In June 2015, Workz joined the GSM Association (GSMA), becoming a member of the global mobile communications industry body.

In April 2016, Vodafone Qatar awarded Workz as the ‘Best Experience Support Partner’ during their 2016 CXO Awards ceremony.

In January 2017, the company released its Over-The-Air (OTA) platform called Z-OTA. In June, Workz was ranked as the number one scratch card manufacturer in the world by the Nilson Report, shipping one billion prepaid phone cards.

In 2018, Workz opened its regional sales office in Johannesburg, South Africa. In August 2018, the company became the largest manufacturer of SIM with eUICC software production in the Middle East and Africa to be certified by the GSMA. In October 2018, Workz collaborated with Truphone to launch a remote SIM. In November, Workz together with Arm offered full eUICC manufacturing and remote SIM based on the Arm technology. In December, the company signed a partnership with MTX Connect, the Luxembourg-based mobile virtual network operator to launch virtual SIMs.

In 2019, Workz launched its first 5G SIM card. By September, it became the first in the Middle East and Africa to be certified by the GSMA for embedded SIM technology. In November, in collaboration with Econet Global, the companies provided network connectivity via embedded SIM devices.

In February 2020, Workz introduced its own IoT platform for SIM-based devices. In May 2020, Workz joined the Trusted Connectivity Alliance (TCA) formerly known as SIMalliance.

In August 2021, Workz received the certification under the GSMA's Security Accreditation Scheme (SAS) and integrated with Microsoft Azure’s Paris site.

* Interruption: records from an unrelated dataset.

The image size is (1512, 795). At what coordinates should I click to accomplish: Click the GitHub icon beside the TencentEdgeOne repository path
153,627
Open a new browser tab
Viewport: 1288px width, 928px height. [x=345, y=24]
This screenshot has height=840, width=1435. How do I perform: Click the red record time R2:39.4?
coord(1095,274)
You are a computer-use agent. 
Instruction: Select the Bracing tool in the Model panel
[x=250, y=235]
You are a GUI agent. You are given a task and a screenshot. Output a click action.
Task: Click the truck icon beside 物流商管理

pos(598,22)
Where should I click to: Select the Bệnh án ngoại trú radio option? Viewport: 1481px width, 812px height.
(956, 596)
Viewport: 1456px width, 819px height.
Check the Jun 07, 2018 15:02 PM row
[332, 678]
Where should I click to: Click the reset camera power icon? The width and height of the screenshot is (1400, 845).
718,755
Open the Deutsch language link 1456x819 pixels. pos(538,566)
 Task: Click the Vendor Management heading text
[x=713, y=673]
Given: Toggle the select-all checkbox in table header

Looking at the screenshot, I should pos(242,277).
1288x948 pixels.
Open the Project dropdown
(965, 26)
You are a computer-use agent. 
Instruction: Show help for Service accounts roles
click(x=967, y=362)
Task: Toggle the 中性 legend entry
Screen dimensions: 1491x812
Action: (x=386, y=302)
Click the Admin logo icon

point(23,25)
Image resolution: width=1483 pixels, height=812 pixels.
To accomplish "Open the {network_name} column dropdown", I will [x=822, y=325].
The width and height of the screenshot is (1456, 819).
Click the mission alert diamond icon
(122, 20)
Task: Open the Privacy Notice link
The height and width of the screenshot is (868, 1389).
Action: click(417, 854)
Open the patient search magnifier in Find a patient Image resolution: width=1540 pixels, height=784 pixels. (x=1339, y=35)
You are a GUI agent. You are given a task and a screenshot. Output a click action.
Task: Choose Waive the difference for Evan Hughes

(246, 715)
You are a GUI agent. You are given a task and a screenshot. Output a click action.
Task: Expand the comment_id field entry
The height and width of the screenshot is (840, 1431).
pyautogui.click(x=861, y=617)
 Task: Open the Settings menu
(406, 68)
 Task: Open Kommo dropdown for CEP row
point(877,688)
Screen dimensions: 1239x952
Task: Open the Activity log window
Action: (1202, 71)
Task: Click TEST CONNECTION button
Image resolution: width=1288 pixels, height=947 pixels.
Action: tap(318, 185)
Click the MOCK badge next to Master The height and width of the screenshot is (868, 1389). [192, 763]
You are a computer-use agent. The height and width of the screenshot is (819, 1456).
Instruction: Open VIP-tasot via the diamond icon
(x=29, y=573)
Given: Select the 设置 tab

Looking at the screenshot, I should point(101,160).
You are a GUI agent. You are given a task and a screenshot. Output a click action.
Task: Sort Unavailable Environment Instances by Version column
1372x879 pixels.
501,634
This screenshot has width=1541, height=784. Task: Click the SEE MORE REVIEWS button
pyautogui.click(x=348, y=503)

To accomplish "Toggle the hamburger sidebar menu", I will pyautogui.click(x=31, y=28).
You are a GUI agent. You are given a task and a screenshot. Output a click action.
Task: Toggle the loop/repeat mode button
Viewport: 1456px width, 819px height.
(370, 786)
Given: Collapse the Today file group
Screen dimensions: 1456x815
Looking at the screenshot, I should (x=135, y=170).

In September 2021, Workz launched Multi-eSIM Hub (MeSH), a multi-tenant eSIM management platform. In November 2021, Workz introduced a new biodegradable SIM card which product was adopted by Virgin Mobile MEA in 2022 across all its operated regions.

In 2022, Workz partnered with Monogoto, a global connectivity provider, to establish a cloud platform.

In April 2023, Workz partnered with 1oT, an IoT connectivity provider.

The company is accredited by the GSMA to manage the complete eSIM lifecycle across both the consumer and M2M markets.

In September 2024, Workz was acquired by Ireland’s Trasna Holdings to improve its services in mobile IoT technologies like SIM, eSIM, and SoC technology.